## Task requirements:
Output the lines of the records from the one containing "How do I perform: Add" through the last, both ends included. Leave pictures out.

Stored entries
★ ★ ★ ★
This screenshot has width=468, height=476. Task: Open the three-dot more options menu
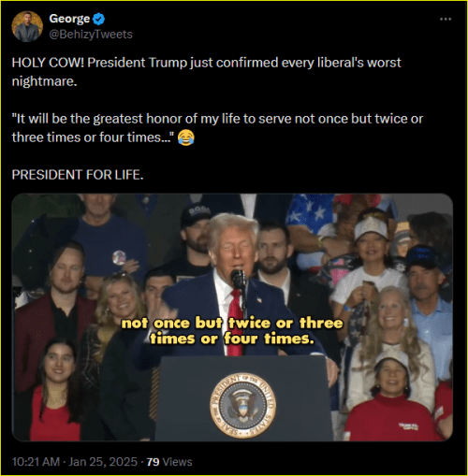coord(446,19)
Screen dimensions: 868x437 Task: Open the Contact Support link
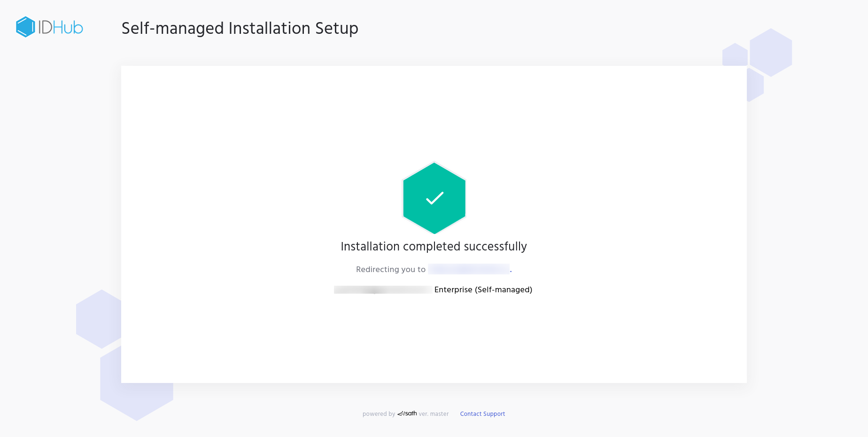pyautogui.click(x=482, y=414)
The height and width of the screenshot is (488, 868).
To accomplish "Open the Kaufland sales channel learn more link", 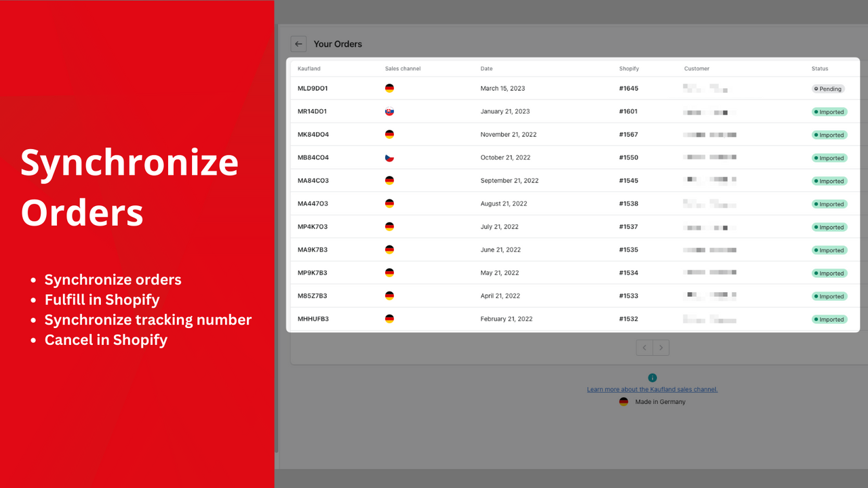I will [x=652, y=389].
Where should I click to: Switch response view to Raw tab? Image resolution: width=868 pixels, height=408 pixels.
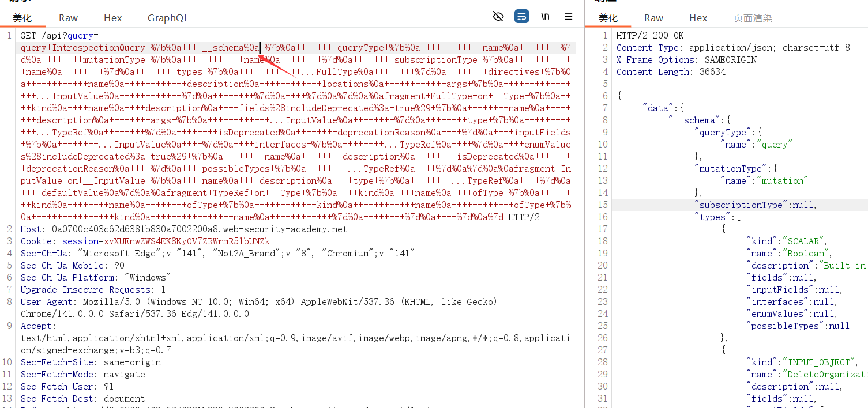(x=653, y=18)
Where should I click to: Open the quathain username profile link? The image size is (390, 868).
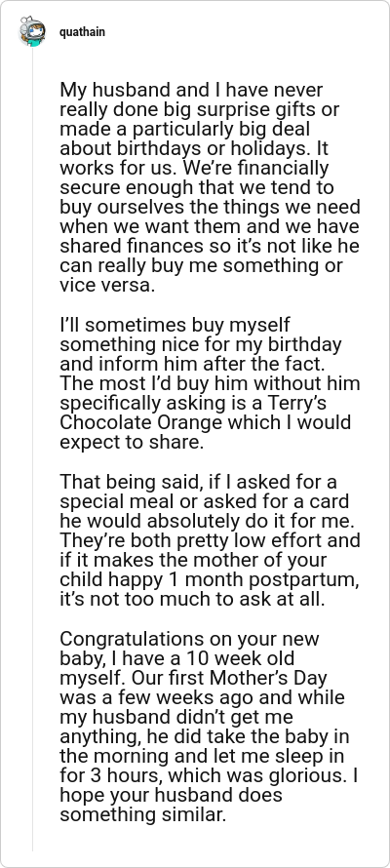point(83,32)
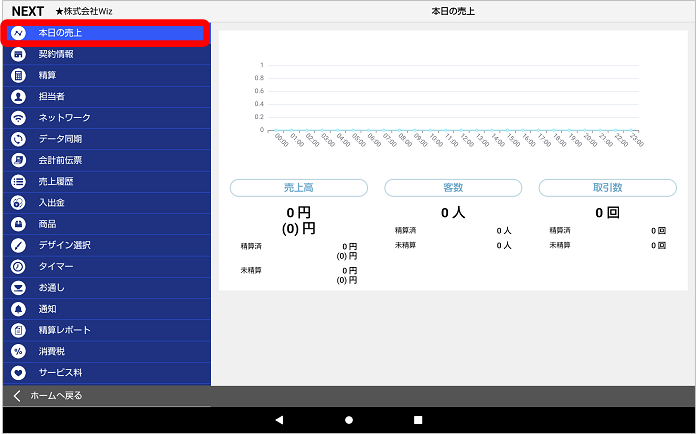
Task: Click the タイマー clock icon
Action: tap(18, 267)
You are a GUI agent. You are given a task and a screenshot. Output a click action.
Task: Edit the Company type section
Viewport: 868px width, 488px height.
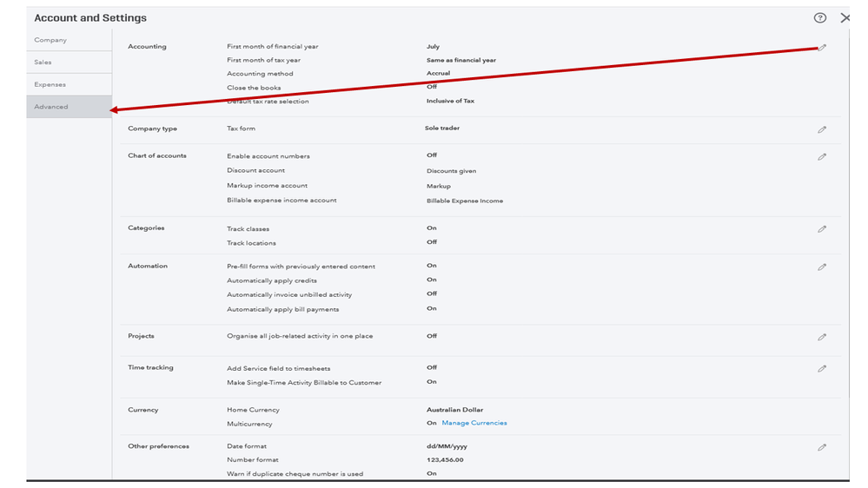click(822, 129)
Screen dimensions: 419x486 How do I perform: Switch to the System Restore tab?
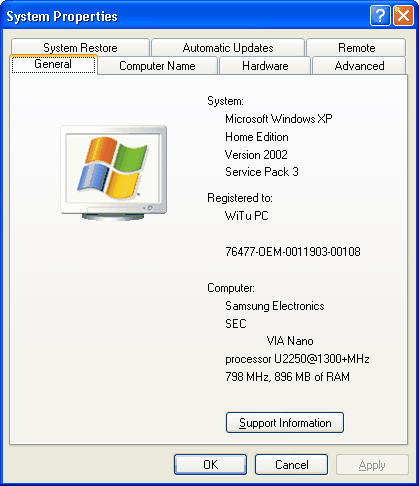pyautogui.click(x=80, y=48)
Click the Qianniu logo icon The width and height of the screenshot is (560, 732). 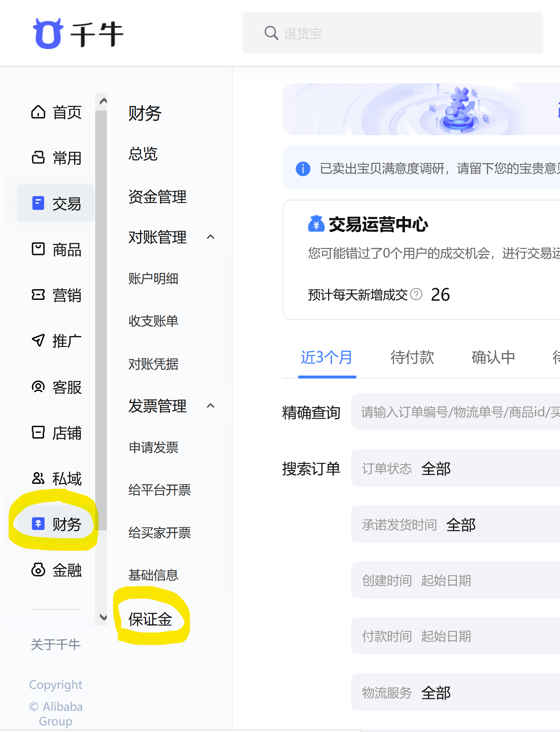tap(48, 34)
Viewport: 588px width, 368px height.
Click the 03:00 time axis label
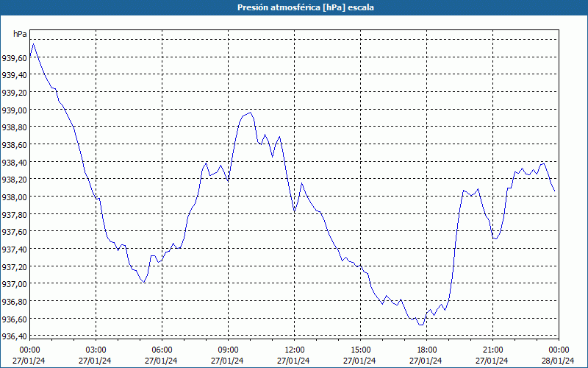96,349
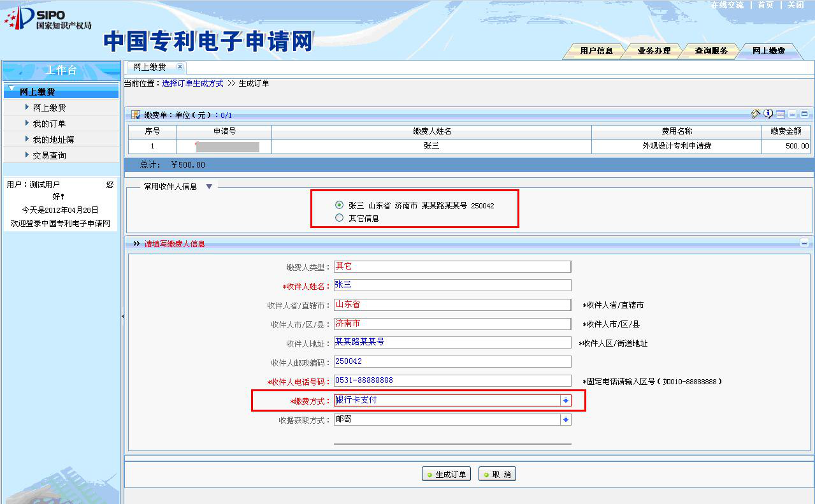
Task: Switch to the 查询服务 tab
Action: (x=710, y=51)
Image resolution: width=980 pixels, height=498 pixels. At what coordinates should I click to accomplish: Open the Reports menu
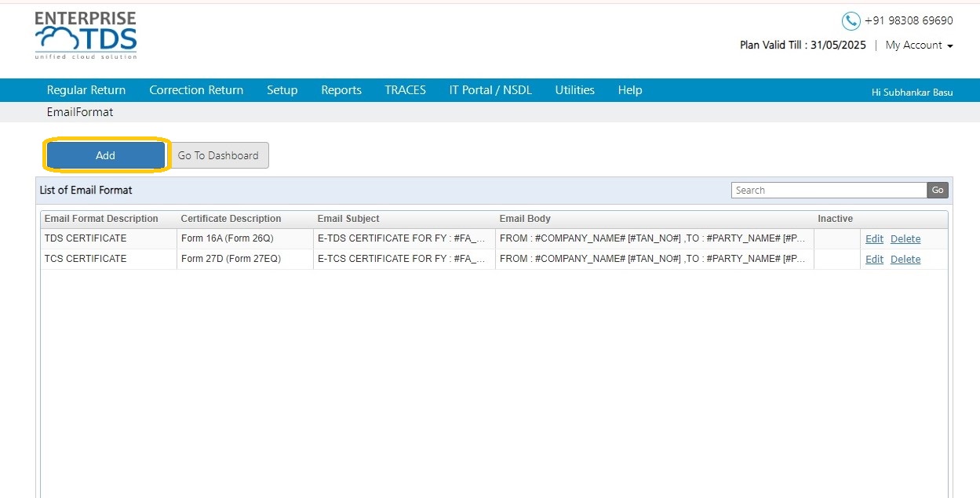point(341,90)
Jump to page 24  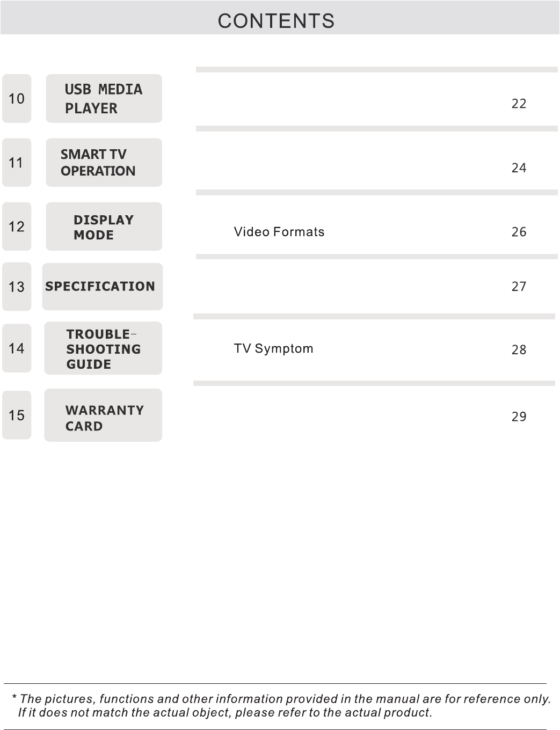(519, 168)
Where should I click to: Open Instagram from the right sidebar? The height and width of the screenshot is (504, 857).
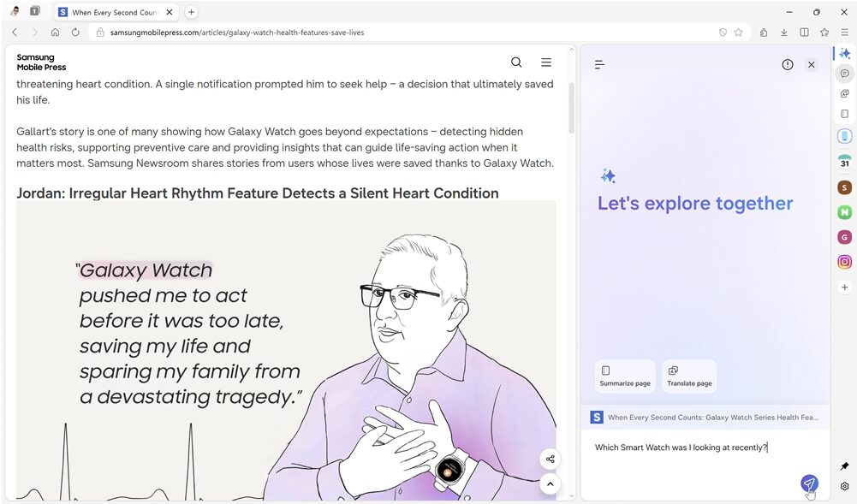844,261
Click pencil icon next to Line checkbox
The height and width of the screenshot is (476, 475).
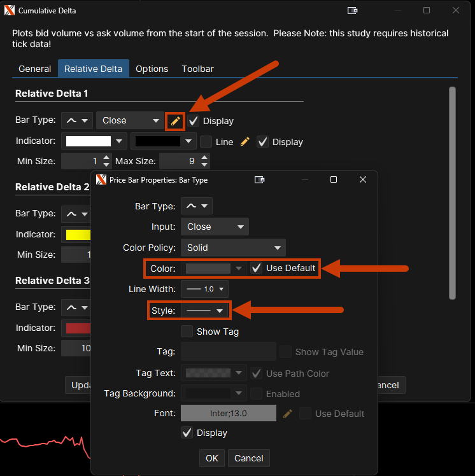coord(245,142)
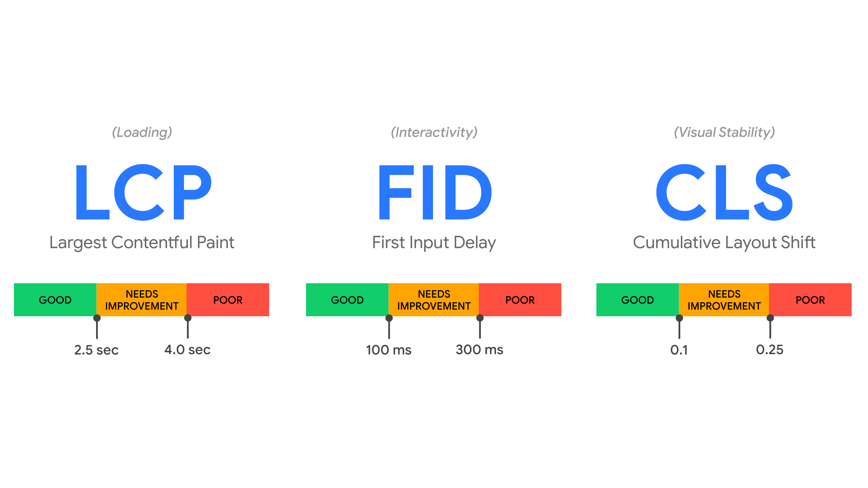Click the large FID acronym logo
The width and height of the screenshot is (868, 488).
[x=435, y=192]
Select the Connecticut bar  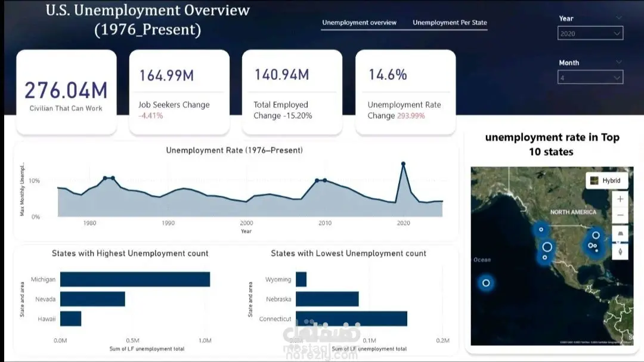point(351,319)
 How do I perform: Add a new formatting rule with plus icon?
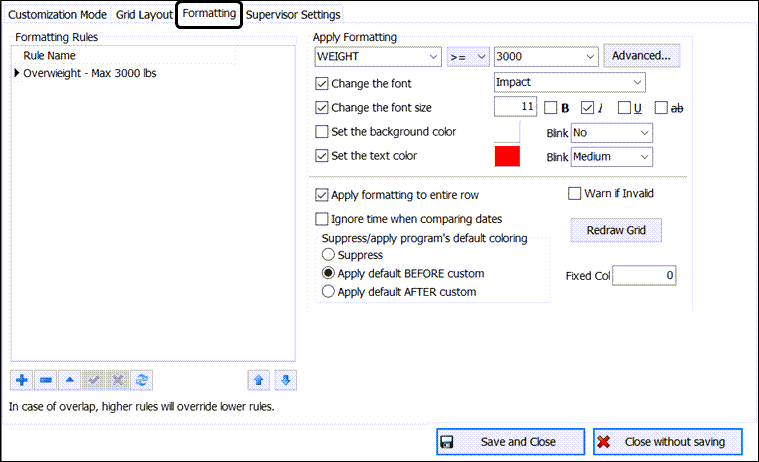tap(22, 380)
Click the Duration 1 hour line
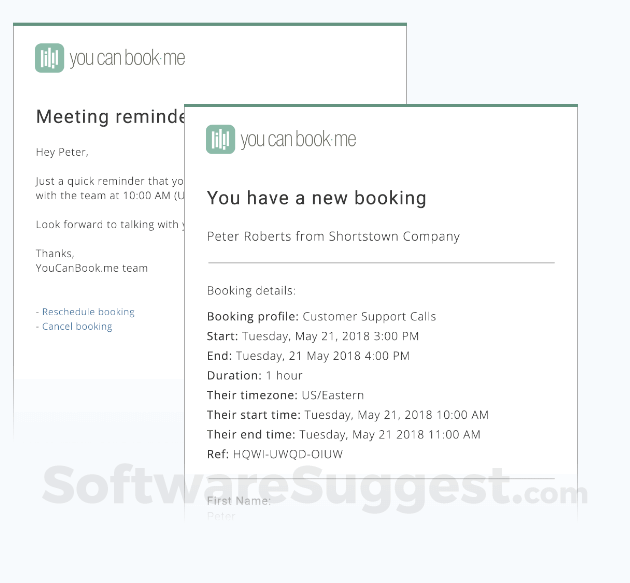Viewport: 630px width, 583px height. point(255,376)
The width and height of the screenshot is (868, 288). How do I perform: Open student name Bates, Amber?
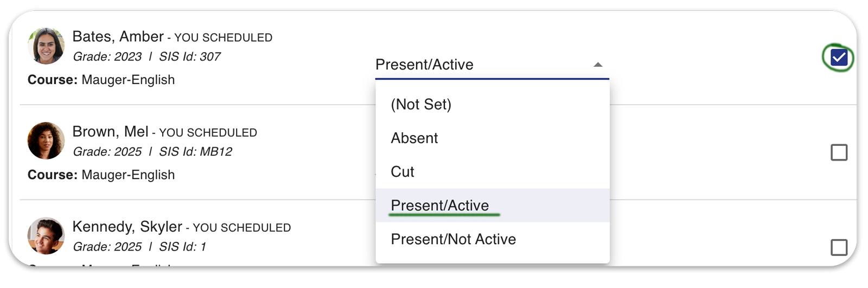[118, 36]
★ ★ ★ ★
## Worked solution:
 How do I perform: Add a new formatting rule with plus icon?
tap(22, 380)
Click the Duration 1 hour line
Viewport: 630px width, 583px height. point(255,376)
The width and height of the screenshot is (868, 288). How do I perform: Open student name Bates, Amber?
[118, 36]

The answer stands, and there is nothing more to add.